**TASK OBJECTIVE**: Repeat the listing below in full, exactly as it stands.

**MATERIAL TO PROCESS**:
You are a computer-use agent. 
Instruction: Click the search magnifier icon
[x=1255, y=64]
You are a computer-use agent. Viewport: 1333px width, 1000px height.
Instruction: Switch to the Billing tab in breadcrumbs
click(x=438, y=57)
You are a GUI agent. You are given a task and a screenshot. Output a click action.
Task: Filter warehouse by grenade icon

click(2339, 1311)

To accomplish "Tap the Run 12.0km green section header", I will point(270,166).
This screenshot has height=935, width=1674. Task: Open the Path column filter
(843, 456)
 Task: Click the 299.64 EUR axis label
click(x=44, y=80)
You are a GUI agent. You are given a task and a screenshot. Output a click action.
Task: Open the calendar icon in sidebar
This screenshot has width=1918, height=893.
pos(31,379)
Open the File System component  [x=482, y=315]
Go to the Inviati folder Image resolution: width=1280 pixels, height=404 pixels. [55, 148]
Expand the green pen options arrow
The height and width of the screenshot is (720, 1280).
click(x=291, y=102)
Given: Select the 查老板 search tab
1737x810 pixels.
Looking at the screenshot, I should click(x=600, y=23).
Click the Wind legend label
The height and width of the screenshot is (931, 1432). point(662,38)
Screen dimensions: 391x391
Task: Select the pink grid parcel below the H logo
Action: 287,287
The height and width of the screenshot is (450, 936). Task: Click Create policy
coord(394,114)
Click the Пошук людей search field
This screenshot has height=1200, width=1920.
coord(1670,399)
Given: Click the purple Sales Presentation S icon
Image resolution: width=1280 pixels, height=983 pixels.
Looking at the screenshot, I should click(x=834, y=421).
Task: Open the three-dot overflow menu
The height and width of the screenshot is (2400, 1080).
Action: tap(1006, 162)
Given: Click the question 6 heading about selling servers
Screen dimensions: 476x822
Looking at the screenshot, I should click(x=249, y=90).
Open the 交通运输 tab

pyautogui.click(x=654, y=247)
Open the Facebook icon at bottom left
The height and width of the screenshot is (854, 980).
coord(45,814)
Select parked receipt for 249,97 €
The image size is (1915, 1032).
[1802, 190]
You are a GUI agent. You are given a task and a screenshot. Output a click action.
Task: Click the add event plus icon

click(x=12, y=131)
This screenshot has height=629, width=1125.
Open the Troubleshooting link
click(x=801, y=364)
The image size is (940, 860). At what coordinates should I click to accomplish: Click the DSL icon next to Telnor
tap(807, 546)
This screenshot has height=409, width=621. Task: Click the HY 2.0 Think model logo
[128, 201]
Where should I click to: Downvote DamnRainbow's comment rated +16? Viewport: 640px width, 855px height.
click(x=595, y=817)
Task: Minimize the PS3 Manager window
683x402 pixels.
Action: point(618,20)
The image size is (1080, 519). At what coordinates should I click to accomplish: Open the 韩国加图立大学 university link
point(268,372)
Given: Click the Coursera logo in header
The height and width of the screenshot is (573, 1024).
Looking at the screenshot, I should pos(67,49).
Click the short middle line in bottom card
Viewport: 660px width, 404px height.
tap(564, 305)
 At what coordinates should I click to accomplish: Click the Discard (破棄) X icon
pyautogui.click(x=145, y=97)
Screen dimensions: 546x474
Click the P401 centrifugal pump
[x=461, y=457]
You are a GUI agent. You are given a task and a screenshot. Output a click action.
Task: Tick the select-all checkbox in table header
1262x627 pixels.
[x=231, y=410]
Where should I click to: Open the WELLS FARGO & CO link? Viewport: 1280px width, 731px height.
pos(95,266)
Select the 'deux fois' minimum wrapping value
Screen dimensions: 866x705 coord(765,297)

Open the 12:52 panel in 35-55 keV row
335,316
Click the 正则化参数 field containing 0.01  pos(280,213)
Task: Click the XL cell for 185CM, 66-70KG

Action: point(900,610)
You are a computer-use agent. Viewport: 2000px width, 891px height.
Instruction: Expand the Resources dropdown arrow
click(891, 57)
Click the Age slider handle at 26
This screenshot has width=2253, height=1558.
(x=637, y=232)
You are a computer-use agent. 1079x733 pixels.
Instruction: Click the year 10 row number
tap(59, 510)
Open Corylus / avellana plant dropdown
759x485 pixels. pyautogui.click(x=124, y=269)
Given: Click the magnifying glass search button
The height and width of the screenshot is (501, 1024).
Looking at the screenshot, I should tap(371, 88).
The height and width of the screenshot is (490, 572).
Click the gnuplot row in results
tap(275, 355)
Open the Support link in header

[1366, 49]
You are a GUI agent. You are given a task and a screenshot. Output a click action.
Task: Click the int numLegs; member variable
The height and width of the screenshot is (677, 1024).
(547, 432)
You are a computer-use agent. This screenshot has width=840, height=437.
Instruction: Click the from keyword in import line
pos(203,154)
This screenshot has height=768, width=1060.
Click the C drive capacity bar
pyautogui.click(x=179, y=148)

**SOLUTION FOR THIS PROBLEM**:
You are a computer-use agent. 
Instruction: Click the search magnifier icon
[x=1255, y=64]
You are a computer-use agent. Viewport: 1333px width, 1000px height.
Instruction: Switch to the Billing tab in breadcrumbs
click(x=438, y=57)
You are a GUI agent. You are given a task and a screenshot. Output a click action.
Task: Filter warehouse by grenade icon

click(2339, 1311)

To accomplish "Tap the Run 12.0km green section header", I will point(270,166).
This screenshot has height=935, width=1674. Task: Open the Path column filter
(843, 456)
 Task: Click the 299.64 EUR axis label
click(x=44, y=80)
You are a GUI agent. You are given a task and a screenshot. Output a click action.
Task: Open the calendar icon in sidebar
This screenshot has width=1918, height=893.
pos(31,379)
Open the File System component  [x=482, y=315]
Go to the Inviati folder Image resolution: width=1280 pixels, height=404 pixels. [55, 148]
Expand the green pen options arrow
The height and width of the screenshot is (720, 1280).
click(x=291, y=102)
Given: Select the 查老板 search tab
1737x810 pixels.
Looking at the screenshot, I should click(x=600, y=23).
Click the Wind legend label
The height and width of the screenshot is (931, 1432). point(662,38)
Screen dimensions: 391x391
Task: Select the pink grid parcel below the H logo
Action: 287,287
The height and width of the screenshot is (450, 936). Task: Click Create policy
coord(394,114)
Click the Пошук людей search field
This screenshot has height=1200, width=1920.
coord(1670,399)
Given: Click the purple Sales Presentation S icon
Image resolution: width=1280 pixels, height=983 pixels.
Looking at the screenshot, I should click(x=834, y=421).
Task: Open the three-dot overflow menu
The height and width of the screenshot is (2400, 1080).
Action: tap(1006, 162)
Given: Click the question 6 heading about selling servers
Screen dimensions: 476x822
Looking at the screenshot, I should click(x=249, y=90).
Open the 交通运输 tab

pyautogui.click(x=654, y=247)
Open the Facebook icon at bottom left
The height and width of the screenshot is (854, 980).
coord(45,814)
Select parked receipt for 249,97 €
The image size is (1915, 1032).
[1802, 190]
You are a GUI agent. You are given a task and a screenshot. Output a click action.
Task: Click the add event plus icon

click(x=12, y=131)
This screenshot has height=629, width=1125.
Open the Troubleshooting link
click(x=801, y=364)
The image size is (940, 860). At what coordinates should I click to accomplish: Click the DSL icon next to Telnor
tap(807, 546)
This screenshot has height=409, width=621. Task: Click the HY 2.0 Think model logo
[128, 201]
Where should I click to: Downvote DamnRainbow's comment rated +16? Viewport: 640px width, 855px height.
click(x=595, y=817)
Task: Minimize the PS3 Manager window
683x402 pixels.
Action: point(618,20)
The image size is (1080, 519). At what coordinates should I click to accomplish: Open the 韩国加图立大学 university link
point(268,372)
Given: Click the Coursera logo in header
The height and width of the screenshot is (573, 1024).
Looking at the screenshot, I should pos(67,49).
Click the short middle line in bottom card
Viewport: 660px width, 404px height.
tap(564, 305)
 At what coordinates should I click to accomplish: Click the Discard (破棄) X icon
pyautogui.click(x=145, y=97)
Screen dimensions: 546x474
Click the P401 centrifugal pump
[x=461, y=457]
You are a GUI agent. You are given a task and a screenshot. Output a click action.
Task: Tick the select-all checkbox in table header
1262x627 pixels.
[x=231, y=410]
Where should I click to: Open the WELLS FARGO & CO link? Viewport: 1280px width, 731px height.
pos(95,266)
Select the 'deux fois' minimum wrapping value
Screen dimensions: 866x705 coord(765,297)

Open the 12:52 panel in 35-55 keV row
335,316
Click the 正则化参数 field containing 0.01  pos(280,213)
Task: Click the XL cell for 185CM, 66-70KG

Action: point(900,610)
You are a computer-use agent. Viewport: 2000px width, 891px height.
Instruction: Expand the Resources dropdown arrow
click(891, 57)
Click the Age slider handle at 26
This screenshot has width=2253, height=1558.
(x=637, y=232)
You are a computer-use agent. 1079x733 pixels.
Instruction: Click the year 10 row number
tap(59, 510)
Open Corylus / avellana plant dropdown
759x485 pixels. pyautogui.click(x=124, y=269)
Given: Click the magnifying glass search button
The height and width of the screenshot is (501, 1024).
Looking at the screenshot, I should tap(371, 88).
The height and width of the screenshot is (490, 572).
Click the gnuplot row in results
tap(275, 355)
Open the Support link in header

[1366, 49]
You are a GUI agent. You are given a task and a screenshot. Output a click action.
Task: Click the int numLegs; member variable
The height and width of the screenshot is (677, 1024).
(547, 432)
You are a computer-use agent. This screenshot has width=840, height=437.
Instruction: Click the from keyword in import line
pos(203,154)
This screenshot has height=768, width=1060.
Click the C drive capacity bar
pyautogui.click(x=179, y=148)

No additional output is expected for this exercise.